No caí de espaldas, porque los guaruras del pastor me tomaron en el aire colocándome con suavidad en el suelo. Mantuve los ojos cerrados mientras escuchaba la celebración del pastor y doña Raquel brincaba de alegría, pues aseguraban haber visto como el espíritu de Dios había entrado en mí.
—¿Cuánto tiempo tendré que quedarme así? —pensé.
Luego de un par de minutos me levanté. Junto a mí estaba doña Raquel llorando feliz, su hija, la de la cresta de gallo, aplaudía como una idiota. Ambas me abrazaron orgullosas y me llevaron a la mesa. La fila de creyentes se extendía por todo el salón y la banda había subido los decibeles.

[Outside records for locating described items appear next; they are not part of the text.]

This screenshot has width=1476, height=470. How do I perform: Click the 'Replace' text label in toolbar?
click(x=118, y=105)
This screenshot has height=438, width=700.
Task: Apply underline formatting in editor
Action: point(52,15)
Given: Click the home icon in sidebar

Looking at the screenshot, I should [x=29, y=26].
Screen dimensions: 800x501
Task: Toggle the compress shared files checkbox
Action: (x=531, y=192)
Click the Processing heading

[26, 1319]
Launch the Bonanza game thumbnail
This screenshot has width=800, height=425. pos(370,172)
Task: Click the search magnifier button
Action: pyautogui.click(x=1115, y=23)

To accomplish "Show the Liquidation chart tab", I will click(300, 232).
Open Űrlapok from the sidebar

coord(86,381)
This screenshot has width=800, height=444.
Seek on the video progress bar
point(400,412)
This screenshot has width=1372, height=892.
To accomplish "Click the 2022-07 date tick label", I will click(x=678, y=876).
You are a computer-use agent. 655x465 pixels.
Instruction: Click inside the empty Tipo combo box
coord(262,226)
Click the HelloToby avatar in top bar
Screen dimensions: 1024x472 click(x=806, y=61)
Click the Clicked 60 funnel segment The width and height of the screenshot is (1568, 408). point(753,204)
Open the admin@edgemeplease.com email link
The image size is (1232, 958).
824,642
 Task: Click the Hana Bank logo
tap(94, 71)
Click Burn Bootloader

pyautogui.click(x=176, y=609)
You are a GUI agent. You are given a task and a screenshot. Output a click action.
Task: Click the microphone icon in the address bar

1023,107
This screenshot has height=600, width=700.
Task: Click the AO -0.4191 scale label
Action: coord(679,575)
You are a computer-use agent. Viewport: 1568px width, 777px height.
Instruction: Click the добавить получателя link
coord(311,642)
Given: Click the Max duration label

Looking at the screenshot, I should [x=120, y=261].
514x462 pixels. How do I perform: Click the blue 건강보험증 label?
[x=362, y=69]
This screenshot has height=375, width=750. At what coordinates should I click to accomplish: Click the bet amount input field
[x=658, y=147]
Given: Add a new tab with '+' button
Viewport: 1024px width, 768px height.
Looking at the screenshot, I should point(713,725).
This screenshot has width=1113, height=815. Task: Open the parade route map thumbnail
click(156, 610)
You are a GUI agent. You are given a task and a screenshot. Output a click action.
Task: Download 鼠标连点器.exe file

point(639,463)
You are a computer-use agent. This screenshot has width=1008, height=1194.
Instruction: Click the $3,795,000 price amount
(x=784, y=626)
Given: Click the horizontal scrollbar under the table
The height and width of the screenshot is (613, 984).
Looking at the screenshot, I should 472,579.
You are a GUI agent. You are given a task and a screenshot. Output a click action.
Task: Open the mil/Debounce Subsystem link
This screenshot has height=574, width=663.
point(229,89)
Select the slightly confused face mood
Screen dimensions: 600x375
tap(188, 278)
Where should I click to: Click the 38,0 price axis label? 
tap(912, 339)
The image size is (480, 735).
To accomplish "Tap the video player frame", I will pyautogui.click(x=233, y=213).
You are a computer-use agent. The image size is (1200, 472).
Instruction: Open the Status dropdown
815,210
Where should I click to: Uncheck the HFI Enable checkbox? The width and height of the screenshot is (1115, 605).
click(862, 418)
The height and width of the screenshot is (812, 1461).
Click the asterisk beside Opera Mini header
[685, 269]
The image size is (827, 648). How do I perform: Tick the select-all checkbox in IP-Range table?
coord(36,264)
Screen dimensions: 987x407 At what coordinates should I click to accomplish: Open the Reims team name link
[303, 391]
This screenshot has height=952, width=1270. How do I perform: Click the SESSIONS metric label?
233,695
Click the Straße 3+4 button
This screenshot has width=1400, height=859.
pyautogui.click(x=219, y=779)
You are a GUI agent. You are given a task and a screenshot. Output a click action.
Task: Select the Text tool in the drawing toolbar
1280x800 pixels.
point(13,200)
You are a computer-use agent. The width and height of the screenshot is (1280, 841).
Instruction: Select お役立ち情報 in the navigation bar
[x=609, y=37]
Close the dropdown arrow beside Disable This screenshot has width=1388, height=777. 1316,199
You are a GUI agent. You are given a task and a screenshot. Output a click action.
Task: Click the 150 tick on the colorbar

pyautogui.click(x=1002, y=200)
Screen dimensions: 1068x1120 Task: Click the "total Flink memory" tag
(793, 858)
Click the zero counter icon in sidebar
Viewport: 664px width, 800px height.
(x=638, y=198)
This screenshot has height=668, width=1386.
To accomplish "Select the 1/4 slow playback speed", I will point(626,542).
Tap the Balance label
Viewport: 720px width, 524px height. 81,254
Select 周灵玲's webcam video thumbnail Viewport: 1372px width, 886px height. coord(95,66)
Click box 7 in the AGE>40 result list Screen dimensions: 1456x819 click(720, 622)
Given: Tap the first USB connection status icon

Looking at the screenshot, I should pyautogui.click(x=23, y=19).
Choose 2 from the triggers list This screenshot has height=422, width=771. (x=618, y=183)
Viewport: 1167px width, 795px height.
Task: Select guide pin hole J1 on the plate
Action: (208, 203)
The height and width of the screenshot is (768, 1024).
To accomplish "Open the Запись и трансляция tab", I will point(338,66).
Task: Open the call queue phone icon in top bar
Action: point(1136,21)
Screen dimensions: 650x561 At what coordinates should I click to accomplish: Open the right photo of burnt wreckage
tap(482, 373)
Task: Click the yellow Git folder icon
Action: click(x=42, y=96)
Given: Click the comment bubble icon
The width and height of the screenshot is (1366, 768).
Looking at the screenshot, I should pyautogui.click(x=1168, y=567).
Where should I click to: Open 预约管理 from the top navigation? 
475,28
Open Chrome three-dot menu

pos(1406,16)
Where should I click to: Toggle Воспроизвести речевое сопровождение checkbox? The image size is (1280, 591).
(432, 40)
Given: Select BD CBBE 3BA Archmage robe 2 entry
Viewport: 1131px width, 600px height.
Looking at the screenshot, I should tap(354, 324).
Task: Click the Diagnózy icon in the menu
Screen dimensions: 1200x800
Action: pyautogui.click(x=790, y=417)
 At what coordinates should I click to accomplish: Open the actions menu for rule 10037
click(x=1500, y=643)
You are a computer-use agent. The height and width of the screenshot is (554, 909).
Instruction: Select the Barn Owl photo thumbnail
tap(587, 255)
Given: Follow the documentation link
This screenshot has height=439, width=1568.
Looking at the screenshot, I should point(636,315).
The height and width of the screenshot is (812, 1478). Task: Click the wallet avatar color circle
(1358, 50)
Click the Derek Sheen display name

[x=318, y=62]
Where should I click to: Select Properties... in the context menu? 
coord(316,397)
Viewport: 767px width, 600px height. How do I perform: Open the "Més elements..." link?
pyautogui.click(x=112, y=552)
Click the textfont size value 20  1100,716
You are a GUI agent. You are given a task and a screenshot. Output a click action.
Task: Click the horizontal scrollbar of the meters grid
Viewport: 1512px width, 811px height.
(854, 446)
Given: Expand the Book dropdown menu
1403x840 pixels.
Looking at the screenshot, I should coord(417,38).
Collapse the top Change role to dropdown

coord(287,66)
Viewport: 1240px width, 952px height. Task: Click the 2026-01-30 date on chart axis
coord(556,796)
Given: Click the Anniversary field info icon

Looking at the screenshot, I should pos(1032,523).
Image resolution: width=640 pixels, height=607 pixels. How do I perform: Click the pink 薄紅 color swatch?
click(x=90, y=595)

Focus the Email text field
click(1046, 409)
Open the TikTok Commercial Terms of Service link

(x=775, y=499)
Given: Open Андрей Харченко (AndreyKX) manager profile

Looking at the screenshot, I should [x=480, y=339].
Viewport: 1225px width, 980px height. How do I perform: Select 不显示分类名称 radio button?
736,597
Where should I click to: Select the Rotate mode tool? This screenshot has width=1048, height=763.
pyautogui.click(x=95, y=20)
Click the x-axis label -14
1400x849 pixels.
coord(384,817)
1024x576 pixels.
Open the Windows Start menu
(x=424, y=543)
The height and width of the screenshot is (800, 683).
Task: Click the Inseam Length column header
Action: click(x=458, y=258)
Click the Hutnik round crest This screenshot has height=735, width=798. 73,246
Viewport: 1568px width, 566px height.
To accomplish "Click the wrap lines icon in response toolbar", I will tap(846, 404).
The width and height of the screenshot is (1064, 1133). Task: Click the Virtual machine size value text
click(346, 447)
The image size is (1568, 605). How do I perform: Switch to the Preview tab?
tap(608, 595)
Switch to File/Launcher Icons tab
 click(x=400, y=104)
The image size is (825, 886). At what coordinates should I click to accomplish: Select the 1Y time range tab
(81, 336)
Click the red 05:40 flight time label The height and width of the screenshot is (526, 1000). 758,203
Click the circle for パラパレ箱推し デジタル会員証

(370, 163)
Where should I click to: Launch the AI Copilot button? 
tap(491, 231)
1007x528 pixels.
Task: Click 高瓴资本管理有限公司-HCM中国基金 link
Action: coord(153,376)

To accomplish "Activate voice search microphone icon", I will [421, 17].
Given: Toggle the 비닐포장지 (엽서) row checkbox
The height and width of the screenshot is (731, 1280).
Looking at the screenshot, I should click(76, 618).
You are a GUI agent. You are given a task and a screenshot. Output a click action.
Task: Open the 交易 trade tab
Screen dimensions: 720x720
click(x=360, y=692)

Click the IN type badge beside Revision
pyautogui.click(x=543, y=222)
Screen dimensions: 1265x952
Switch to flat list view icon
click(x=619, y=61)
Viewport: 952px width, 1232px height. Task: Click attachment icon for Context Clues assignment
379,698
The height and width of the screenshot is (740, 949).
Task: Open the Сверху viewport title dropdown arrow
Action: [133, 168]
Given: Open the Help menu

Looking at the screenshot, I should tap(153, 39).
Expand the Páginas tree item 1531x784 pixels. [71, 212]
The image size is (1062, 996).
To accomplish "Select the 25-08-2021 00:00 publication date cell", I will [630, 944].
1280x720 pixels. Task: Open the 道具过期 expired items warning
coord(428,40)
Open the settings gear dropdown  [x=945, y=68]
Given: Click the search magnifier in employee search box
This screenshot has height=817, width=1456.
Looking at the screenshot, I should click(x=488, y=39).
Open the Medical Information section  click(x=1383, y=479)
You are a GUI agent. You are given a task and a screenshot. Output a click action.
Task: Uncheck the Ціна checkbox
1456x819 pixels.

—Vámonos —dije a doña Raquel—, necesito descansar, esto del Espíritu Santo me dejó muy agotado.
Ya en el carro me hablaron de la responsabilidad que ahora tenía sobre mis hombros.
—Una manifestación del Espíritu Santo como la tuya hay que tomarla en serio —me dijo doña Raquel y su hija asentía sonriendo.
—¿Por qué? —pregunté.
—Porque ahora somos familia ante Dios —dijo—. Ahora sos mi hijo.
—Podemos ir juntos al grupo de jóvenes —comentó sonriendo mi nueva hermana.